There are other oil options that have been suggested; some have tried marine oil-specified for use in four-cycle, water-cooled outboards-and motorcycle oil. But the fact is, all of these are stopgap measures because technology is closing in on us. Soon, catalytic converters will be mandatory on virtually everything with an internal combustion engine, and diesel, marine, and motorcycle oil will reflect that with lowered levels of ZDDP. We've been told that zinc is mandated to be 600 ppm or less by 2012, but don't panic-there are alternatives and more will likely become available.

For now, keep in mind the oils with the lowest ZZDP levels are those with the latest API SM service designation. Oils that don't meet that standard and are SL rated (check some of the high-mileage varieties), or are not API rated, have more ZZDP.
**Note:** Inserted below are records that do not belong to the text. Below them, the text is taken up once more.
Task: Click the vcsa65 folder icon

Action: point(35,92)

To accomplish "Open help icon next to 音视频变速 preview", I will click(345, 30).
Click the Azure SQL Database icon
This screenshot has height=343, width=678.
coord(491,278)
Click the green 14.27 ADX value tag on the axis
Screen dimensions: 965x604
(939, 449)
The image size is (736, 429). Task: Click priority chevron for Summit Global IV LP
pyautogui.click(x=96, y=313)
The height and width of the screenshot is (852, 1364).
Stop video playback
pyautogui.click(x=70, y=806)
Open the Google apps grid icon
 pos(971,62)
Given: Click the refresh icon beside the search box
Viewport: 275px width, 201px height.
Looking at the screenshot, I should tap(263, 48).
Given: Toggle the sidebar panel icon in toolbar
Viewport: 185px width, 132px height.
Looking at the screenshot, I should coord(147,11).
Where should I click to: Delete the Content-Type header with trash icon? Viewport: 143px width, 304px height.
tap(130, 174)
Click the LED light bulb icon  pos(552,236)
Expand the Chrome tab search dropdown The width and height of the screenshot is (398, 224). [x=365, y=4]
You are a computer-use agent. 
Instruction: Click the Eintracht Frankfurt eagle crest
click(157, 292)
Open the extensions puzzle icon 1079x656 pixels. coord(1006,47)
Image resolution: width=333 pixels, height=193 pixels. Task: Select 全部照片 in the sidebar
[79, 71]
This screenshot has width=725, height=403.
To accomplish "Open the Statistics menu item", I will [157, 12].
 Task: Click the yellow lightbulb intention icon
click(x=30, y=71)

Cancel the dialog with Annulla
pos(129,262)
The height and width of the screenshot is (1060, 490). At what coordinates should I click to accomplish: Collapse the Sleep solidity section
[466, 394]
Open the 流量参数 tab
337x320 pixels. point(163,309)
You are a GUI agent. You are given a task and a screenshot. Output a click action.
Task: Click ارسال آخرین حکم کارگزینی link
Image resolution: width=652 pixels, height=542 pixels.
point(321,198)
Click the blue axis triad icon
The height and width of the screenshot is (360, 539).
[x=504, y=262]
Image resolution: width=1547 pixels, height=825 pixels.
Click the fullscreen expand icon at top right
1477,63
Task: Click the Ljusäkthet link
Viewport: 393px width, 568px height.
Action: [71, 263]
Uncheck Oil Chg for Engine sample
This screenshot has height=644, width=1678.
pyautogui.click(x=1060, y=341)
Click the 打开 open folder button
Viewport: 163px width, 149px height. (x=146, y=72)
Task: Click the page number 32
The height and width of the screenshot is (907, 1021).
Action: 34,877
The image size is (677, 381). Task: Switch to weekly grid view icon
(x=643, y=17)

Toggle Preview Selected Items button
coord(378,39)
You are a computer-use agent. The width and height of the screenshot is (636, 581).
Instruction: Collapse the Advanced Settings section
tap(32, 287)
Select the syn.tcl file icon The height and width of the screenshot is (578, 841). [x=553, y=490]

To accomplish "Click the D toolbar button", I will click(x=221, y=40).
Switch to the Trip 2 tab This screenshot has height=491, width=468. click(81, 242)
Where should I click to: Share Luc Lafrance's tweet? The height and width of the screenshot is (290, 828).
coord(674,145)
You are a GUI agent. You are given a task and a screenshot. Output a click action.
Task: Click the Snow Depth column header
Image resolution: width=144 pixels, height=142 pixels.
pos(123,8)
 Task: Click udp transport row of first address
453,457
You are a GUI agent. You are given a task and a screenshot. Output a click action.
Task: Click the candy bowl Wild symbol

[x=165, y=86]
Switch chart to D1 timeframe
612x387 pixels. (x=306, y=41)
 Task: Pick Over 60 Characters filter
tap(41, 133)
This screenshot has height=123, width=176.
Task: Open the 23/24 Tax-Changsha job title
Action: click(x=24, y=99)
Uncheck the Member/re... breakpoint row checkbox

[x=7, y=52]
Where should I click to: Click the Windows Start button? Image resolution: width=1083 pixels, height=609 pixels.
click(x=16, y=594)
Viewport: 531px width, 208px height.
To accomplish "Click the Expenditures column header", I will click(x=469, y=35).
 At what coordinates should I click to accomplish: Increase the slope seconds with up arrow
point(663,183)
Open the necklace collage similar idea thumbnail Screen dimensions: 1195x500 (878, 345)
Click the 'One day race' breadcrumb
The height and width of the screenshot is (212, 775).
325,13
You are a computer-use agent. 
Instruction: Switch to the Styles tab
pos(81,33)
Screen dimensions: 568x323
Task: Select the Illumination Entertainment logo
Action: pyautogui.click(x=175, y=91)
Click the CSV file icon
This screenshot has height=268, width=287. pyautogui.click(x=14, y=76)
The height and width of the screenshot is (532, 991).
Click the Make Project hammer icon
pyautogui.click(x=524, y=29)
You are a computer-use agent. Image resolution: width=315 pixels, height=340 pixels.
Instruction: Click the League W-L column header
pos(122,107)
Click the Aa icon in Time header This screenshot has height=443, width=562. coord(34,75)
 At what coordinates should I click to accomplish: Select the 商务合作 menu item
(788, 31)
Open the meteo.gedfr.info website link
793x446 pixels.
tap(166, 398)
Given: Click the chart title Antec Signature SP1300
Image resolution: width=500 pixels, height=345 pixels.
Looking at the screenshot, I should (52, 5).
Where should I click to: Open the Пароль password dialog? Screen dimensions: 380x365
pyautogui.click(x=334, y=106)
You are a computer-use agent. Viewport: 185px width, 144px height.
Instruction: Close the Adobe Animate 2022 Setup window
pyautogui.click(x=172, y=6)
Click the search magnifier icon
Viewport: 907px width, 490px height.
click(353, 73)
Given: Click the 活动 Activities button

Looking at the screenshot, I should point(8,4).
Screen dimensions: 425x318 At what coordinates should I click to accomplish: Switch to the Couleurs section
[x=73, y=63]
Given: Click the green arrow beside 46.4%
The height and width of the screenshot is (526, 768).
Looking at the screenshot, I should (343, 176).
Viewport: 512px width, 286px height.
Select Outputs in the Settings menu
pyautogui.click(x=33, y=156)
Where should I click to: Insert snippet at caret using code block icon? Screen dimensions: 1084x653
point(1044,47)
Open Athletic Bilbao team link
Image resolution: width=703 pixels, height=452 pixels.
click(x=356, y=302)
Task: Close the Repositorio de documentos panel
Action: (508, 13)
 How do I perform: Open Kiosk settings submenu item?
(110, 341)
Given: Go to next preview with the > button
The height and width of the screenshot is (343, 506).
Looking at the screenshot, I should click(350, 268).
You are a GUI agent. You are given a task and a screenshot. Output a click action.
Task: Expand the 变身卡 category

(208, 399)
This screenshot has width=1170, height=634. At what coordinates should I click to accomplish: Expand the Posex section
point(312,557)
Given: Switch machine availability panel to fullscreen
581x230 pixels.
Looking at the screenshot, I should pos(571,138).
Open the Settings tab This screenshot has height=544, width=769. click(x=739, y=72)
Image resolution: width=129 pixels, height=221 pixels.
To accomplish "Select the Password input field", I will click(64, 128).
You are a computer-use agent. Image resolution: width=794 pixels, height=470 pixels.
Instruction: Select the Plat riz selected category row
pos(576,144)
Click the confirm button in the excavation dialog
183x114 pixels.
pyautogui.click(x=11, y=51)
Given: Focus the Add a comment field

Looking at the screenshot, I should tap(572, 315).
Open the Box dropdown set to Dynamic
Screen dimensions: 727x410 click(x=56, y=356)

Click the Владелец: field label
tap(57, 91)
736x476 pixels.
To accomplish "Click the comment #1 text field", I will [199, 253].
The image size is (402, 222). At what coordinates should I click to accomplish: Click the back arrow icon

The fact is there are plenty of options available to provide any engine with the protection it needs (check out the side bar for some specific suggestions), and we'll bet Brennan's roadster that more will become available. As soon as one oil company starts targeting the needs of vintage engines that don't have warranty issues, others are bound to follow. We may not be able to stop technology, but at least we can cope with it.

News From SEMA
Synergyn Lubricants Introduces A Line Of Street Rod ProductsSynergyn is a name that some folks may recognize from the company's 20-plus years of experience in producing high-end racing lubricants that have been widely used in the highest levels of motorsports, including NASCAR and NHRA competition. Recently, Synergyn has ramped up product development by consulting with some of the eavyweights of the industry, such as COMP Cams, Lunati, and TCI Automotive. The result is the creation of a new line of engine oils, transmission fluids, gear lubricant, fuel treatments, and specialty additives specifically made to meet the unique needs of street rodders and performance enthusiasts. Among the list of products to be introduced will be a line of engine oils and additives that specifically address the zinc needs of flat-tappet cams.